Cast: Mohanlal, Kaniha, Shankar Ramakrishnan, Lena Nandu, Thilakan, Madhu
At a time when lengthy queues in front of Bevco outlets are being identified with God’s own country, writer-director Ranjith has shown fine spirit in coming up with a movie which acts as a mirror reflecting the Malayali’s addiction to alcohol. Experiencing the movie ‘Spirit’ is like realising the bleakness and ugliness of alcoholism, its hopeless trap and the value of love and relationship that it kills.
He starts his day with a black coffee, mixed with Cognac, and a cigarette in his shivering hands. This is Raghunandan (Mohanlal), the protagonist of ‘Spirit.’ An eminent journalist hosting a top-rated television show, Raghu has an unpleasant personal life. Father to a dumb and deaf son, the divorcee is a chronic alcoholic dwelling in his own world; rating himself superior to everything that surrounds him.
Still his best friends, interestingly, are his ex-wife Meera (Kaniha) and her husband Alexy (Shankar Ramakrishnan). But at one juncture, Raghu is forced to think of the catastrophe of alcohol consumption and how it destroys the soul in you. The reason for his change is the death of Sameer, his friend, who falls victim to alcoholism. ‘Spirit’ is not entirely free from a few typical Ranjith hallmarks. References to VKN, Ghazals, Marley, male chauvinism, Arundhati Roy, V S Naipaul, Vikas Swarup; and the list goes on. If it was the life of a little boy Pauly and his father which changed Pranchiyettan’s life in ‘Pranchiyettan and the Saint,’ in ‘Indian Rupee,’ it was Thilakan’s Achutha Menon who taught the protagonist Jayaprakash some valuable lessons on life.

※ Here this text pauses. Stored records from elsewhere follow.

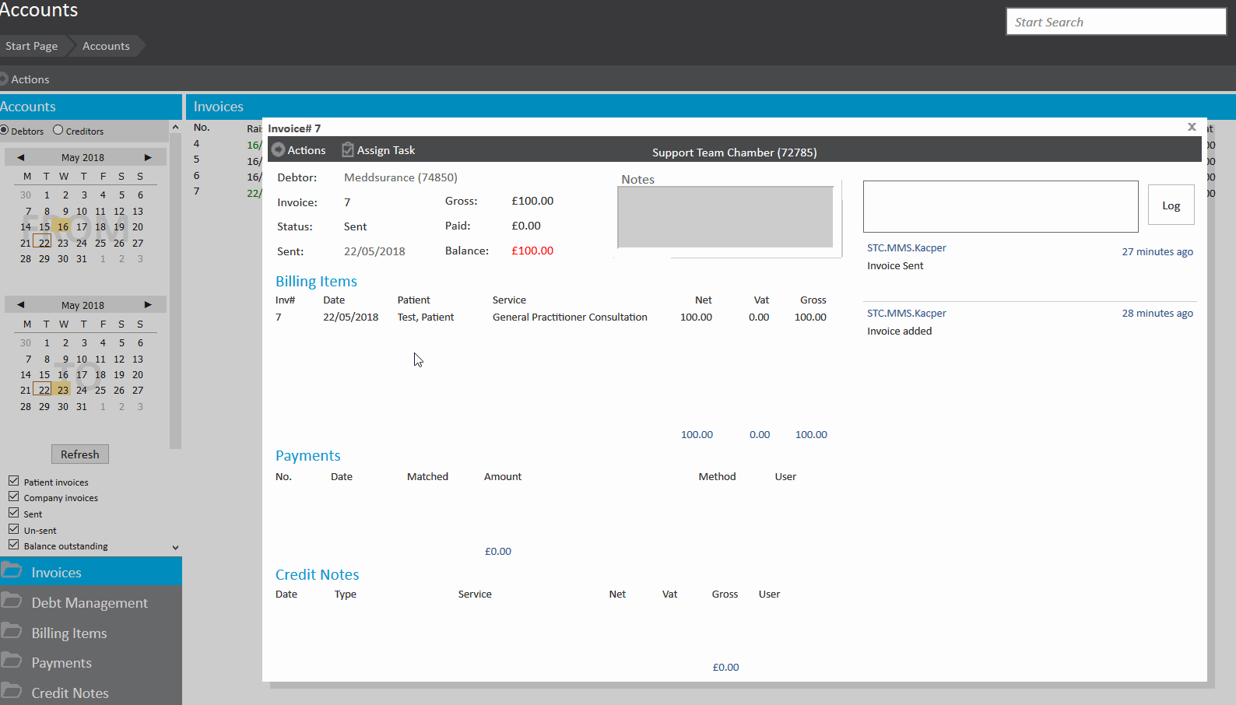Disable the Balance outstanding filter

pyautogui.click(x=14, y=545)
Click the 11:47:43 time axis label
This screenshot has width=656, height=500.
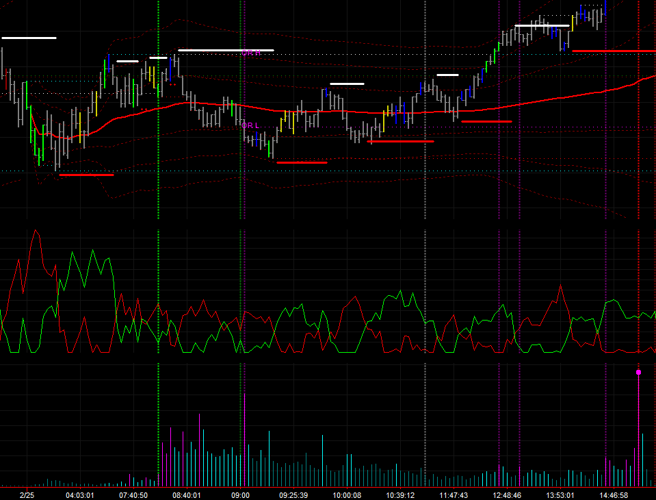pos(454,495)
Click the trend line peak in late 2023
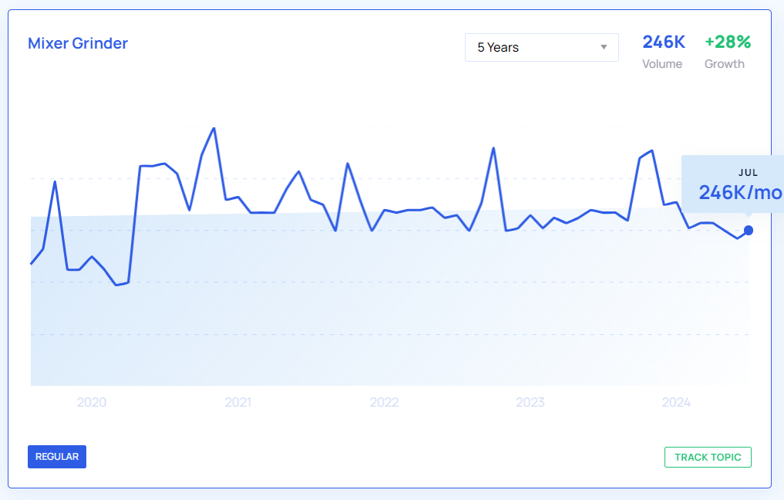This screenshot has height=500, width=784. (652, 150)
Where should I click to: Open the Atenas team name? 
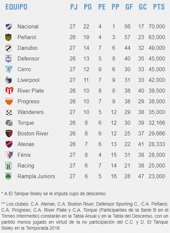click(x=26, y=144)
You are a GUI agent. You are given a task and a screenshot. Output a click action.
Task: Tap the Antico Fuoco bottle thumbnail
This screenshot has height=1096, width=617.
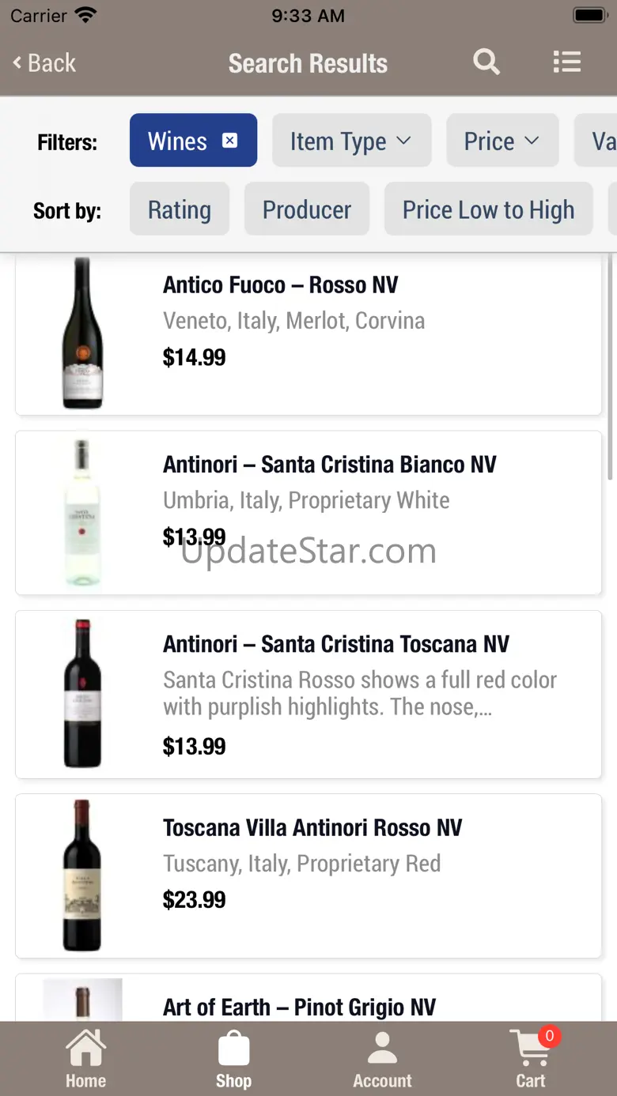coord(82,333)
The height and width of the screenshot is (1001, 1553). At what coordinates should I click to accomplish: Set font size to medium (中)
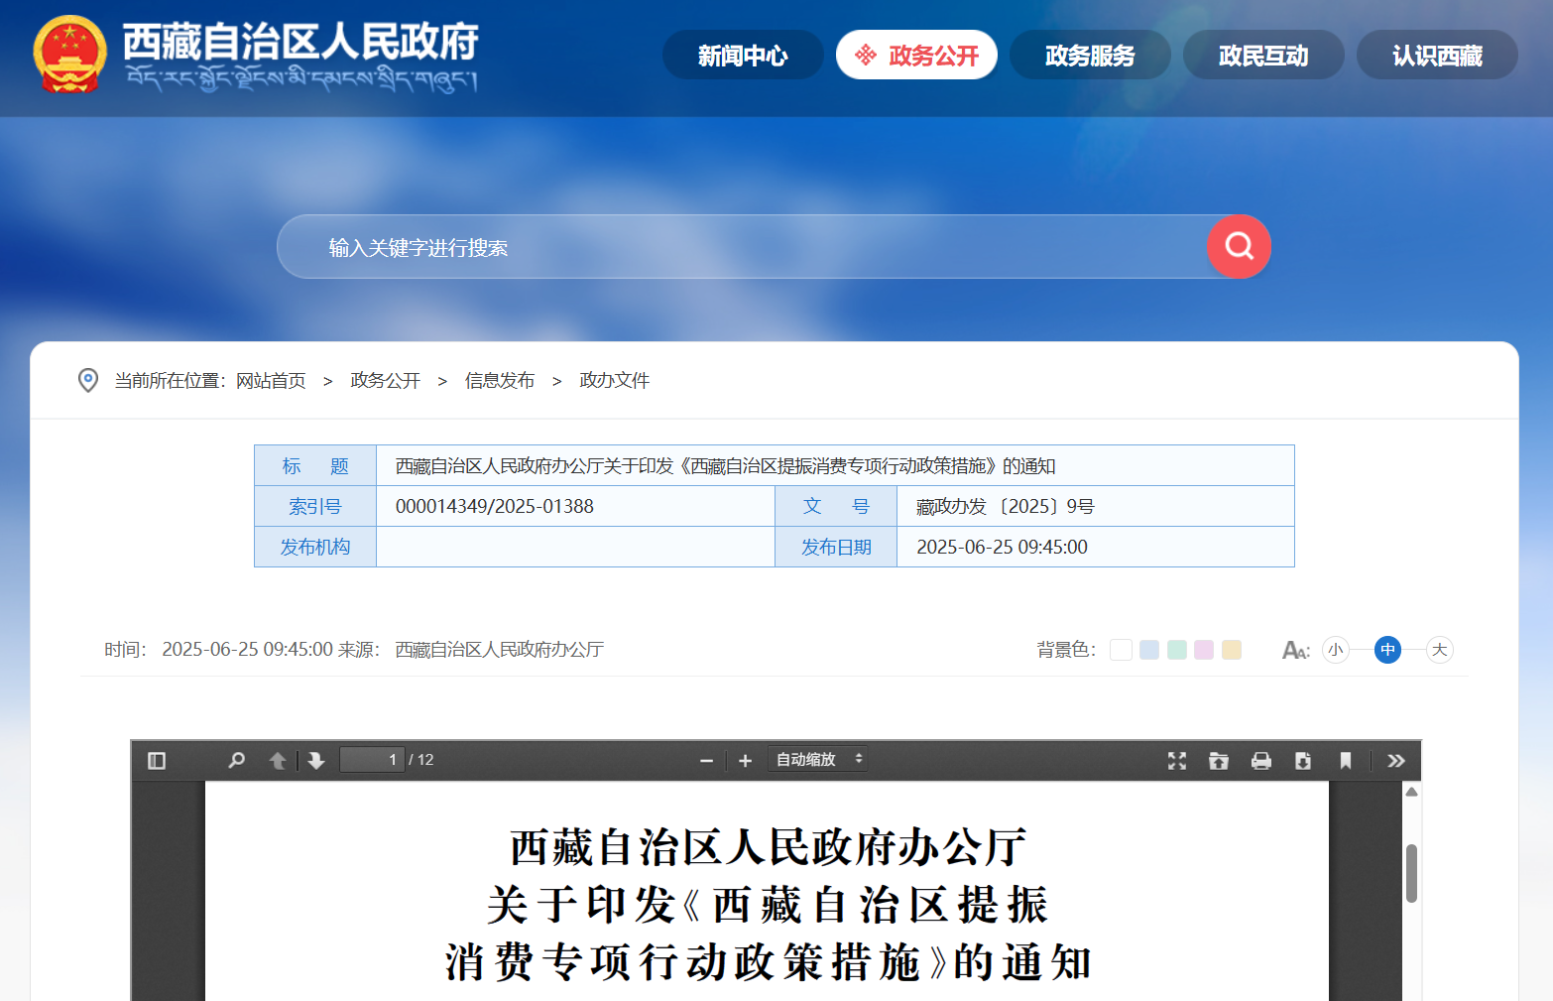point(1387,650)
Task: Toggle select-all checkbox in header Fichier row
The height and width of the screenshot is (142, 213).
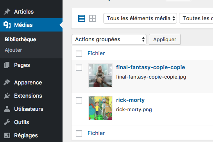Action: [x=79, y=54]
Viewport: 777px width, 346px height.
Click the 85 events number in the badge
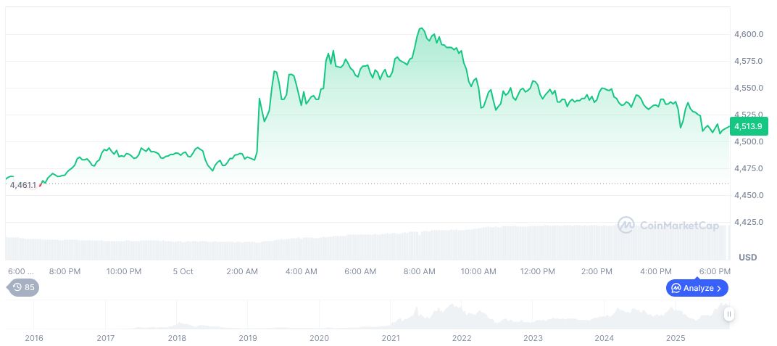[x=30, y=287]
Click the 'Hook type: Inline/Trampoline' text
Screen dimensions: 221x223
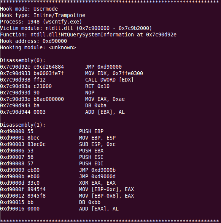tap(43, 15)
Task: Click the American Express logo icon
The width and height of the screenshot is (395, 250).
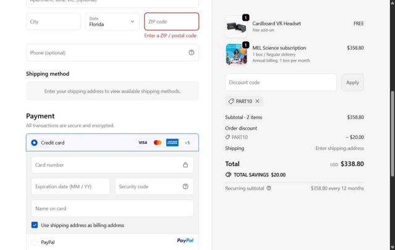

In ‘Spirit,’ it is the turn of plumber Maniyan (Nandu) to prompt Raghu into beginning a campaign against alcoholism. However, the characters fail to form an emotional connect with each other in the movie. And, in many scenes, the flaws in the script remain hidden, thanks to a superb performance by Mohanlal. Other actors, including Kaniha, Nandu, Shankar Ramakrishnan, Madhu, Thilakan and Tiny Tom, have justified their roles. The music department is average while Venu’s frames are in tune with the polished nature of the movie that ends up with a voice-over: “This is Ranjith, signing off from the movie ‘Spirit.”
However, the hopeful vision and the positive spirit the director has shown in making a movie with a strong social relevance need to be appreciated. That spirit itself would qualify as a major reason to call ‘Spirit’ a good movie.